Ведь лю-ю-ди-и для пингвинов
откры-ы-ыли мир!

Марат Моисеич кружил ее быстро и сам подпевал, заглушая артистов:

Опять от меня сбежала
последняя электричка,
И я по шпалам, опять по шпалам
Иду-у-у-у домой по привычке!

К полуночи танцы кончались. Марат Моисеевич провожал самую хорошенькую к женскому корпусу. Она трепетала и щурилась. В двадцати метрах от женского корпуса он замедлял шаги и останавливался под вековым буком, но часто бывало, что вязом. Хорошенькая привычно приваливалась спиной к стволу и закрывала глаза. Кавказские звезды, строгие и недоступные, как черкешенки, сияли презрительно им на затылки. Марат Моисеич осторожно притрагивался сухими горьковатыми губами к ее шее. Хорошенькая открывала глаза.
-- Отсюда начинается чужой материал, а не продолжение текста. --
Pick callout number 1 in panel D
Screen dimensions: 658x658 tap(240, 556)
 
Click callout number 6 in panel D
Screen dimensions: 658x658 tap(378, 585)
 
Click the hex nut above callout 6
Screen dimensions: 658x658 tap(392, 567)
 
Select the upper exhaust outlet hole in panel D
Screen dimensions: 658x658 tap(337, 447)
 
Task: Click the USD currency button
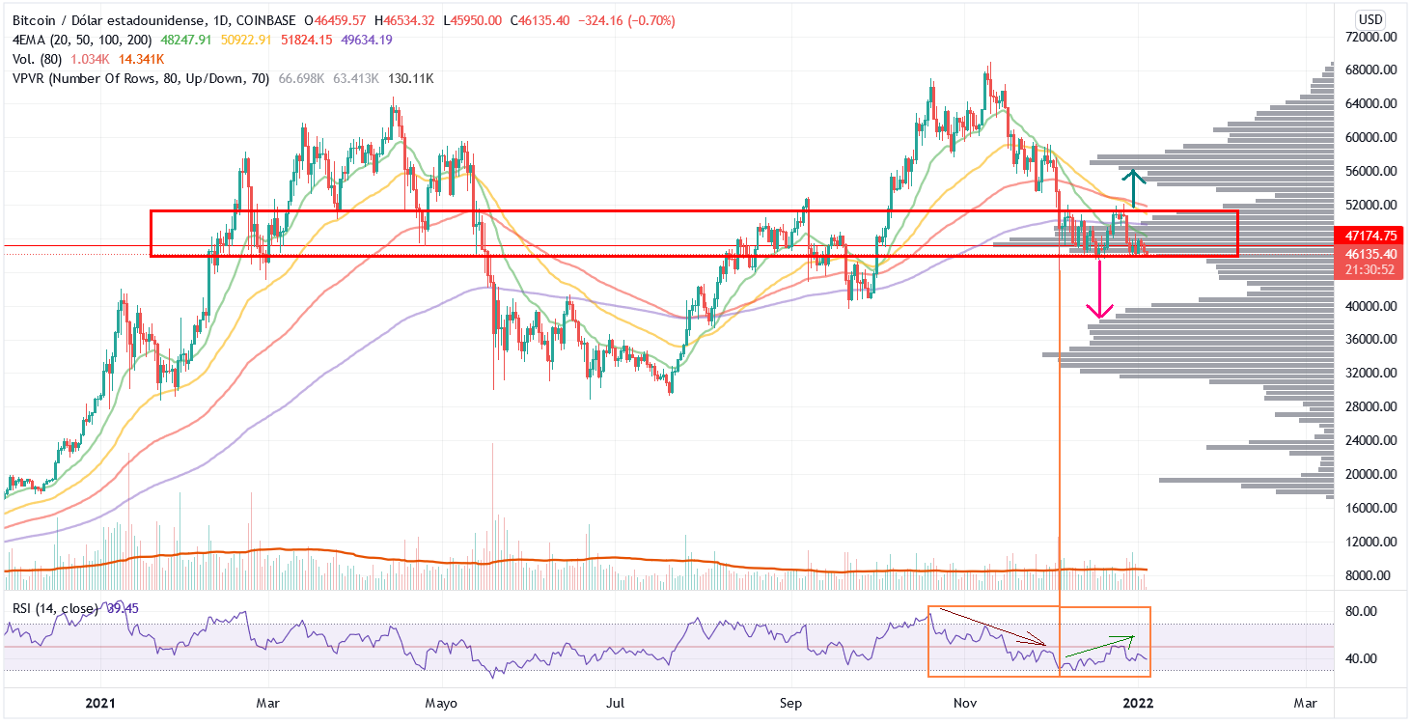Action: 1370,19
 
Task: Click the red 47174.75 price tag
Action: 1365,235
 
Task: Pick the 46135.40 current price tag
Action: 1365,254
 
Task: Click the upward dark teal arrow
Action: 1134,177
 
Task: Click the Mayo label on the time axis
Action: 440,703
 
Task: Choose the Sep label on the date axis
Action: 791,703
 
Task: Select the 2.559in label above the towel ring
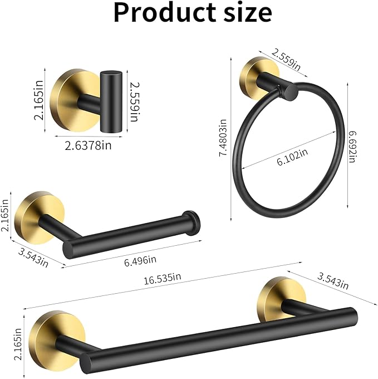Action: pyautogui.click(x=286, y=59)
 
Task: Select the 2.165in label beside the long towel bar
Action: pyautogui.click(x=17, y=345)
– Какие глаза у тебя, дорогая! – шептал он, чувствуя, как весь вдруг становится очень горячим.

– Тебе они нравятся? – уже сомнамбулически лепетала хорошенькая.

Марат Моисеич отрывал ее от вяза и притискивал к себе. И тут вся горячность его пропадала.
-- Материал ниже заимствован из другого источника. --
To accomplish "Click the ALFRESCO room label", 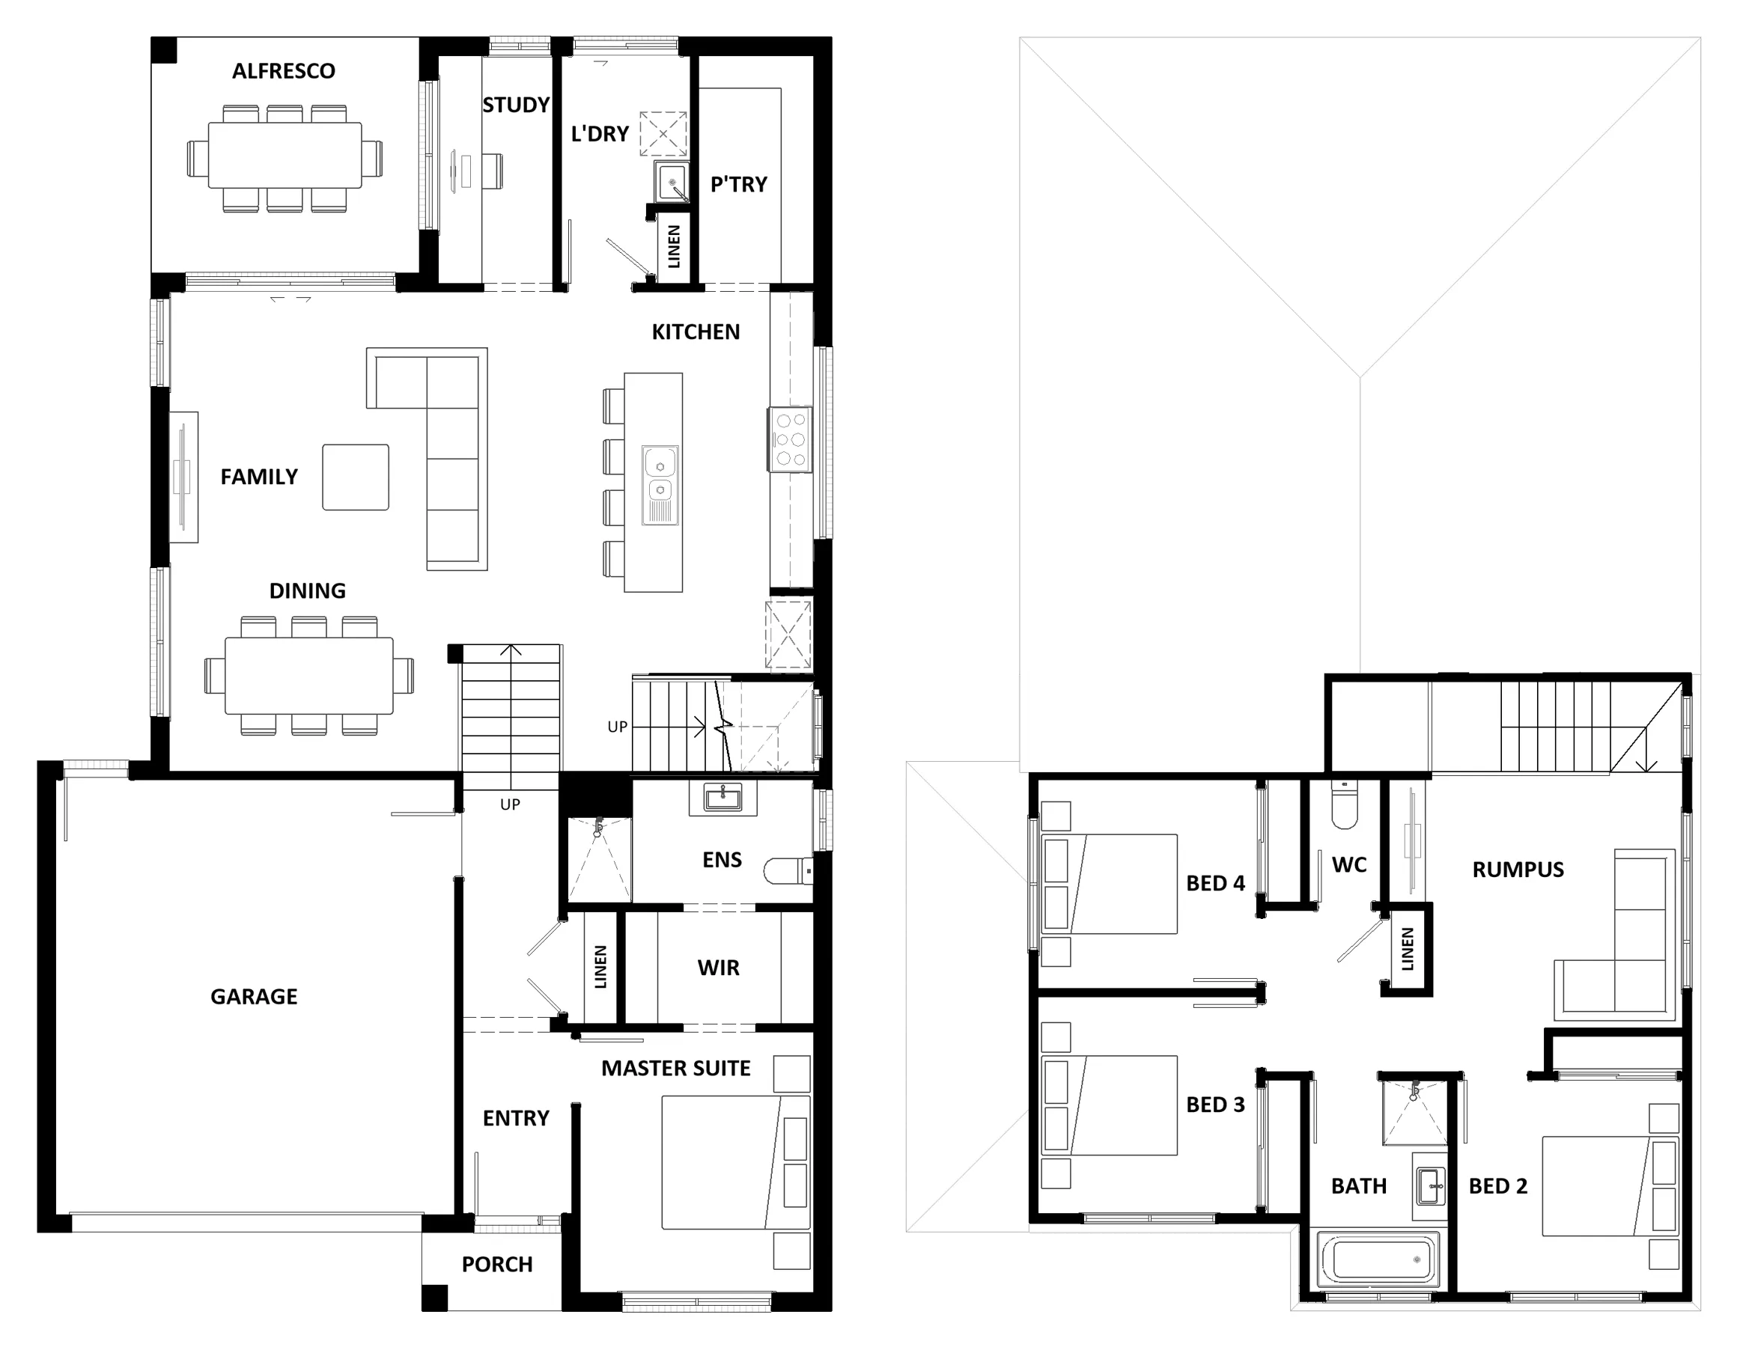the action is pos(283,72).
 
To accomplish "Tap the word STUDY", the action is pos(516,105).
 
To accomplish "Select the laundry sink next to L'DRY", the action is pos(672,181).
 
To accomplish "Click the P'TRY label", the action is pos(739,185).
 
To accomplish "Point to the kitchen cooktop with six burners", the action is pos(790,440).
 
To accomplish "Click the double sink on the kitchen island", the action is pos(660,485).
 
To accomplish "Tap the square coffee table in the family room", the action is pos(356,477).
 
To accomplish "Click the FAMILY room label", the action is pos(259,477).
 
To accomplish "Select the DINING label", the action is pos(308,590).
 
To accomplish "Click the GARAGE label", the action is pos(254,996).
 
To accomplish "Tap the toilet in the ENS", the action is pos(788,872).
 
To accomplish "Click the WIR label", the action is pos(718,968).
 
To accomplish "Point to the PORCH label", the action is pos(497,1264).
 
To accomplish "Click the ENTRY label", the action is pos(516,1119).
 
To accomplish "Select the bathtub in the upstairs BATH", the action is pos(1378,1259).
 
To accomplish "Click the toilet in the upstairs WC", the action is pos(1344,804).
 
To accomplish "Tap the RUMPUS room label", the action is pos(1518,870).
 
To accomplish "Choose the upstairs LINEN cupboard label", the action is pos(1408,950).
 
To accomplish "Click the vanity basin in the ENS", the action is pos(723,798).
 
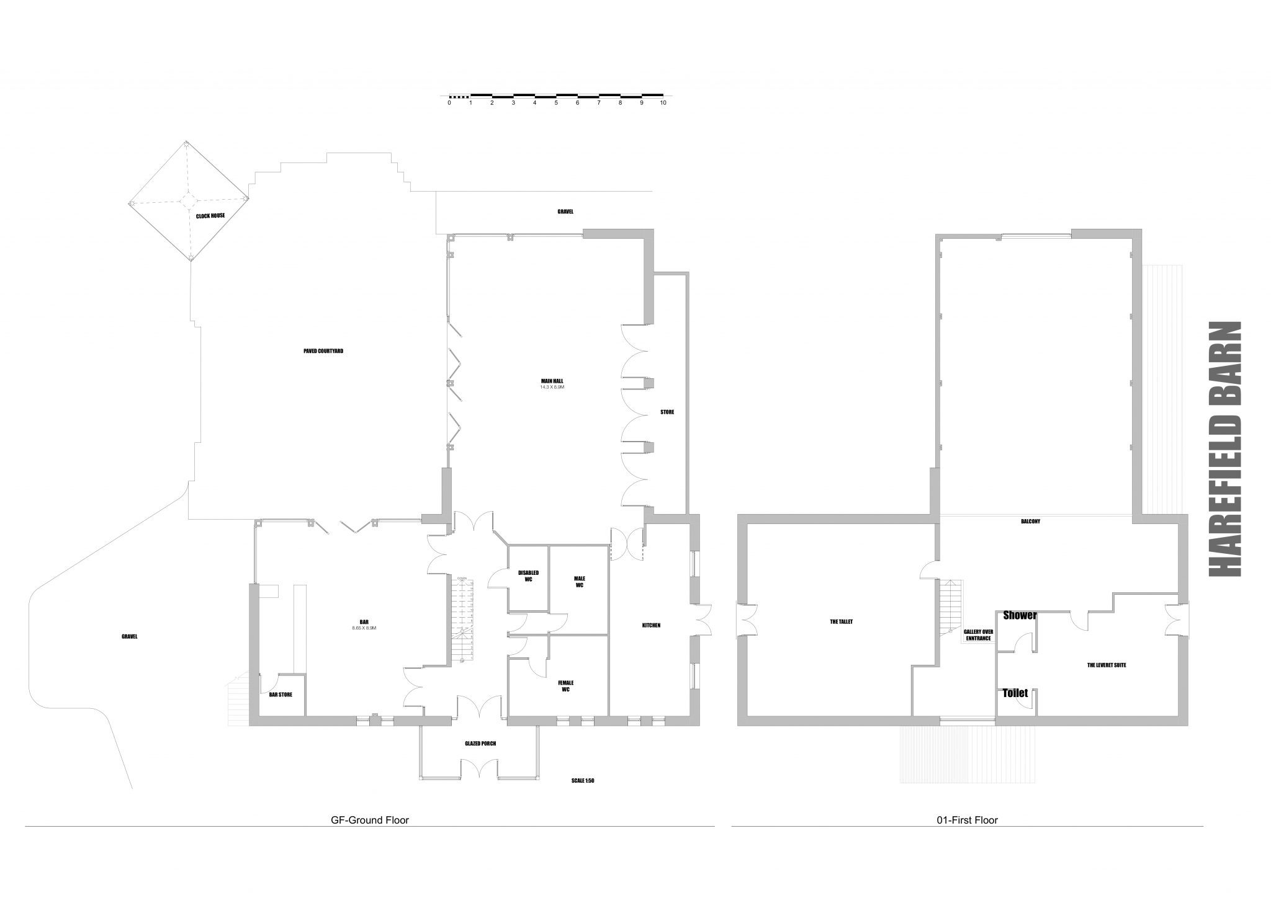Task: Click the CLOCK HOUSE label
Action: coord(210,216)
«Смотри, только сифилис не привози нам!» – журчал сквозь листву сладкий голос Аделы.

Ах, да не сифилиса он боялся! Откуда там сифилис, в Ессентуках-то? Ему становилось вдруг страшно другого: она была рядом, жена. Она наблюдала за ним сквозь деревья, он чувствовал запах волос ее, губ, и все эти куколки, все статуэтки не шли ни в какое сравнение с нею. Граф Данило нарочито закашливался и отодвигался.

– Пойдем, дорогая, – бормотал Марат Моисеевич, чувствуя, что стыд делает его ниже ростом. – А то у вас двери закроют.
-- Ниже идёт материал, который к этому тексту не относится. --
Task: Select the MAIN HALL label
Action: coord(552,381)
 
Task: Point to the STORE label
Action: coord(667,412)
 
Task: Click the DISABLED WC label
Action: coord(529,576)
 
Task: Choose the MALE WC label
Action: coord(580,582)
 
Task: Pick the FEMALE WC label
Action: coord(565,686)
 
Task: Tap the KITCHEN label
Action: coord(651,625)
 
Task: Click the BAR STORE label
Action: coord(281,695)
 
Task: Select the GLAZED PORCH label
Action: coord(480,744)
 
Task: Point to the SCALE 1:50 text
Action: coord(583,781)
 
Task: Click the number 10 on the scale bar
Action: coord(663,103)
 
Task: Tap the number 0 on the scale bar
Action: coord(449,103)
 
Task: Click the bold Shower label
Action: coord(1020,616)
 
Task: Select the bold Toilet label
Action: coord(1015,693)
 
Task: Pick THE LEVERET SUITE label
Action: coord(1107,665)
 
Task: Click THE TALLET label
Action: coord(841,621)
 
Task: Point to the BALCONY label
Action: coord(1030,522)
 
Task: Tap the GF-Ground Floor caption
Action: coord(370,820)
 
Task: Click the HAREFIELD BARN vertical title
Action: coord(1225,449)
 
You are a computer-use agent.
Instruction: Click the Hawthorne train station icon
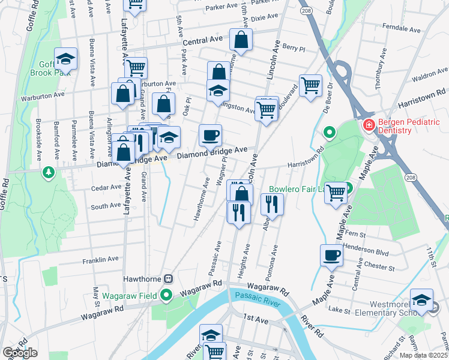point(169,279)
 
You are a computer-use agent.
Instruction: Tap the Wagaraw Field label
point(132,295)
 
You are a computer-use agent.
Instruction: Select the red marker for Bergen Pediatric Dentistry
point(368,125)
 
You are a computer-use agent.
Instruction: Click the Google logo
point(20,353)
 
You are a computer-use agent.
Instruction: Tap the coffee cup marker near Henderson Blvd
point(331,256)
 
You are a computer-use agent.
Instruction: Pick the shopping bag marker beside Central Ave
point(241,40)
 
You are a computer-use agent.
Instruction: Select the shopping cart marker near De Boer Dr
point(310,85)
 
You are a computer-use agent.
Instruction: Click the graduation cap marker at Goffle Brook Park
point(66,59)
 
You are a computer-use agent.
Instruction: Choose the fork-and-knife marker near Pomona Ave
point(272,205)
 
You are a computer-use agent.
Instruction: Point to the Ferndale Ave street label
point(403,28)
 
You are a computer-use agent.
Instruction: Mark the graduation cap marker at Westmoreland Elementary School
point(421,300)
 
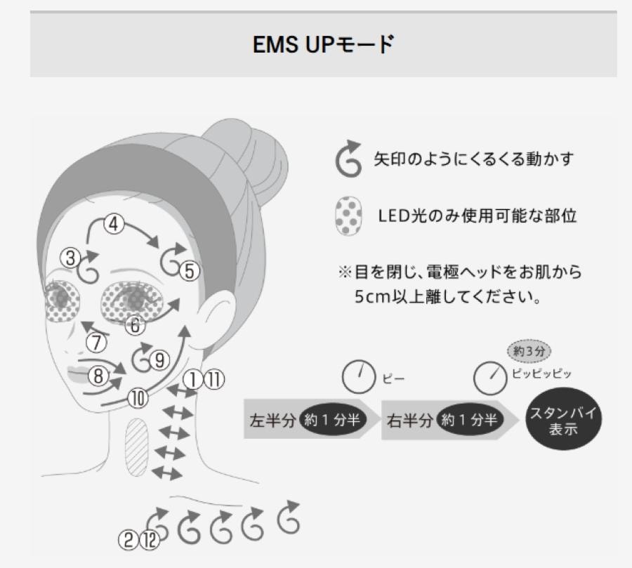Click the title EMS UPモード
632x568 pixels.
pyautogui.click(x=323, y=46)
– Пустите меня! – клекотала, как птица, которой нажали на горло, партнерша. – Пустите!

«А кто тебя держит? – думал про себя граф Данило. – Чудачка какая…»

Спотыкаясь и прижимая к себе сумочку, женщина убегала в сторону величественного Машука, любимой поэтом горы Закавказья. Марат Моисеич понуро шел прочь.

«Они там, наверное, легли, – думал он про детей и Аделу. – Нет, вряд ли она уже спит… Еще рано…»

Он и сам не понимал, что с ним происходит. Она ненавидела его и мучила сильно, как только могла. Из дома хотелось бежать. Не было ничего ужаснее, постыднее того, что она делала с ним, цепляясь при каждом предлоге, скандаля, бросаясь предметами. Но не было и ничего уютнее этого дома, который она свила так же, как птицы свивают гнездо. В гнезде и росли эти скромные дети, которых она заслонила от мира; росли среди бурь и ужасных скандалов, но были при этом чисты и румяны, и, глядя на них, можно было подумать, что их поместили в подводное царство. Среди розоватых кораллов, ракушек, на той глубине, где почти невозможно дышать, где тебя охраняет огромный Нептун с молдаванским акцентом, росли эти дети и не подымали глаза свои вверх – там, где были другие, нездешние бури, нездешние крики, где кто-то тонул или матом ругался.